• Consigne: Traduisez en anglais cette phrase du texte sur l'éducation à domicile au Québec : « Il y a autant de raisons de faire l’éducation à domicile qu’il y a d’enfants qui le font. »

• Texte à lire:
%%
Liberté éducative en péril au Québec
« La grande majorité des parents qui font l’enseignement à la maison avec leurs enfants s’acquittent de cette tâche avec brio. Ces changements ne les affecteront pas. »
Monsieur le ministre, vous avez tout faux!
Ces changements mineront la réussite éducative de la majorité des enfants éduqués à domicile. Des milliers d’enfants verront leur quotidien mis sens dessus dessous sans raison valable!
Raisons de faire l’éducation à domicile
Il y a autant de raisons de faire l’éducation à domicile qu’il y a d’enfants qui le font. Pour certaines familles, c’est tout simplement un choix de vie; pour d’autres, cela se présente suite à une recherche de solution à des problèmes précis vécus par les enfants; d’autres encore, en lien avec un désillusionnement face au système actuel; et plusieurs autres le font en réaction à une situation de crise (ex. harcèlement ou tendance suicidaire) afin d’assurer la sécurité physique et psychologique de l’enfant. Parents et enfants y voient plusieurs avantages, entre autres, un parcours personnalisé, la possibilité de s’adapter à la personnalité, aux besoins et au rythme de l’enfant.
La Commission parlementaire de 2017
L'ancienne loi, celle qui avait cours avant juillet 2018, était parsemée de zones grises. Cela a donné lieu à plusieurs abus de la part de certaines commissions scolaires envers les parents-éducateurs. L’avènement des modifications à la loi et l’apparition d’un règlement n’ont pas fait que des heureux, bien sûr, puisque cela venait resserrer les règles entourant l’éducation à domicile plus que tout autre province au Canada. Toutefois, dans l’ensemble, la mise en application et celle de son règlement a permis une application plus uniforme de la loi à travers le Québec.La loi et le règlement actuels
Droits des parents
Le Code civil du Québec (article 599), la Déclaration Universelle des Droits de l’Homme (article 26, paragraphe 3) et la Déclaration des Droits de l’Enfant des Nations Unies (principe 7) donnent tous trois aux parents la responsabilité et la priorité à choisir le genre d’éducation à donner à leurs enfants.
%%
• Informations affichées:
%%
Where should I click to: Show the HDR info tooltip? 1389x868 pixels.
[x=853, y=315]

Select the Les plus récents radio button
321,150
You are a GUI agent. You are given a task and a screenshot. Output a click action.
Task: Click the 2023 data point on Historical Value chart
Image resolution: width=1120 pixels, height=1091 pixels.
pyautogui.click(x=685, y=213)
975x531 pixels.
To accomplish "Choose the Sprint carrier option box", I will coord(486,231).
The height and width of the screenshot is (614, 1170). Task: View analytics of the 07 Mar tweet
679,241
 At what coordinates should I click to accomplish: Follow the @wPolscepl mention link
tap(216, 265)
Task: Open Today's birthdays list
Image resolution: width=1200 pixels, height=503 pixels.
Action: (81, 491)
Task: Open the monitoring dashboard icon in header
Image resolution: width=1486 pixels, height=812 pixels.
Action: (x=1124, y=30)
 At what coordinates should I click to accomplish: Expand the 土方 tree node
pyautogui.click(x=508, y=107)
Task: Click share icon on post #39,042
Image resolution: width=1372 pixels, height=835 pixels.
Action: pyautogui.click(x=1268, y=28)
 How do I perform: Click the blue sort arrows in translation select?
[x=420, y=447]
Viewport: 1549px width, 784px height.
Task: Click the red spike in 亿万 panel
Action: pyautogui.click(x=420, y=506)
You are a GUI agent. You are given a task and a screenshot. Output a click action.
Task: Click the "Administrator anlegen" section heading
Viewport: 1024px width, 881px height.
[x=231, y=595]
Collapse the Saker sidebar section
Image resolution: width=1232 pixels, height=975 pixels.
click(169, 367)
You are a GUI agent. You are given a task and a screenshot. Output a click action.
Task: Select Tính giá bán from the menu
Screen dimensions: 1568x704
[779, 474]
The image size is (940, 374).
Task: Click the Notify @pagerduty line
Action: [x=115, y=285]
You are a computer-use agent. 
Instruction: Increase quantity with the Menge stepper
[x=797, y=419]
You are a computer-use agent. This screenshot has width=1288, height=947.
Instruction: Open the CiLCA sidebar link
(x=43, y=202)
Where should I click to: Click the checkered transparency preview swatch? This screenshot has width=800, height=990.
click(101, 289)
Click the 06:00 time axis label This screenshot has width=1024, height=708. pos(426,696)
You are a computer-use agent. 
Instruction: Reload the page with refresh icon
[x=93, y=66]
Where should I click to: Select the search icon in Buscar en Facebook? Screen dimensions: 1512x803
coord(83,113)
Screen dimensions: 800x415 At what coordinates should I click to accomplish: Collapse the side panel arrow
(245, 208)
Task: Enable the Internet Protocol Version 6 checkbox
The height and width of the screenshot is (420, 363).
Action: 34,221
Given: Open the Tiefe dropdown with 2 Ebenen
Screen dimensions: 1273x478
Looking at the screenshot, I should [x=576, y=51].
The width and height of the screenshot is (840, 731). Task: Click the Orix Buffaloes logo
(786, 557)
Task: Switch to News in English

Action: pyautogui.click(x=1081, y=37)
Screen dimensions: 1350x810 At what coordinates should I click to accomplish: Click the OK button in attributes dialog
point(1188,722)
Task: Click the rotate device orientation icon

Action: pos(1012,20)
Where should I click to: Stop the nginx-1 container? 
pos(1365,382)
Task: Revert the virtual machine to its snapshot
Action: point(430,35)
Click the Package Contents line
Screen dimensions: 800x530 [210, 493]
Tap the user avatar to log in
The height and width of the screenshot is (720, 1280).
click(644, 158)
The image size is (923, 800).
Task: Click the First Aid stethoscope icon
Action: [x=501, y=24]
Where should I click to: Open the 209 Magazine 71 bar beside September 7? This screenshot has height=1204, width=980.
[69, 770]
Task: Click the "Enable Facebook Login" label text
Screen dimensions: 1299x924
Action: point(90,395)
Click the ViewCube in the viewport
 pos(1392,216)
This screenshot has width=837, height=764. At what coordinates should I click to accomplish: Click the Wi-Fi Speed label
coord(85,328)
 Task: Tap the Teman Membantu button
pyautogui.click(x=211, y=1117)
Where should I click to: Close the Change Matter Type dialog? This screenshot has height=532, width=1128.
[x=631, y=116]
%%
• Résultat attendu: There are as many reasons to homeschool as there are children who do it.